American Dental Associates (221 181 121; www.americandental.cz; 2nd floor Atrium, Stará Celnice Bldg, V celnici 4; Nové Město; metro Náměstí Republiky) Entirely English-speaking.

Canadian Medical Care (235 360 133, after hrs 724 300 301; www.cmc.praha.cz; Veleslavínská 1, Veleslavín; 8am-6pm Mon-Fri; tram 20 or 26 from metro Dejvická) A pricey but professional private clinic with English-speaking doctors; an initial consultation will cost from US$50 to US$200.

Na Homolce Hospital (257 271 111; www.homolka.cz; 5th fl, Foreign Pavilion, Roentgenova 2, Motol; bus 167 from metro Anděl) The best hospital in Prague, equipped and staffed to Western standards, with staff who speak English, French, German and Spanish.
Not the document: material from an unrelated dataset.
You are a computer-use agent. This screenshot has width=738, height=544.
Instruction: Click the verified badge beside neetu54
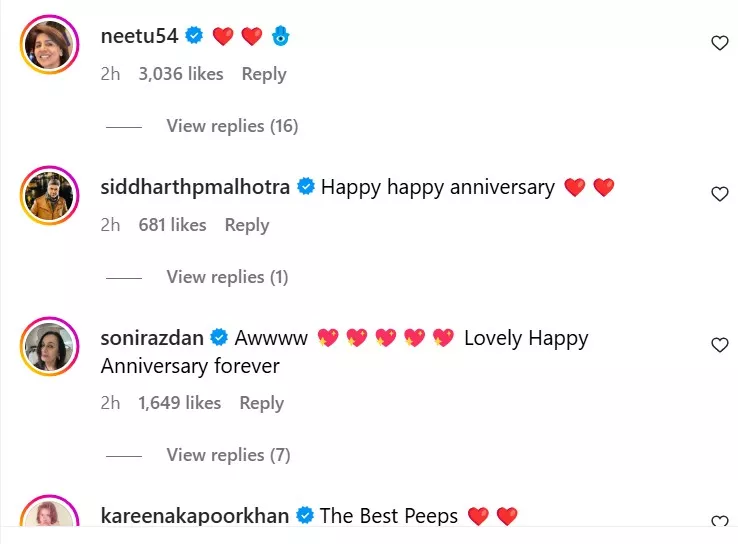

Polyclinic at Národní (Poliklinika na Národní; 222 075 120, 24hr emergencies 720 427 634; www.poliklinika.narodni.cz; Národní 9, Nové Město; 8.30am-5pm Mon-Fri; metro Národní třída) A central clinic with staff who speak English, German, French and Russian. Expect to pay around 800Kč to 1200Kč for an initial consultation.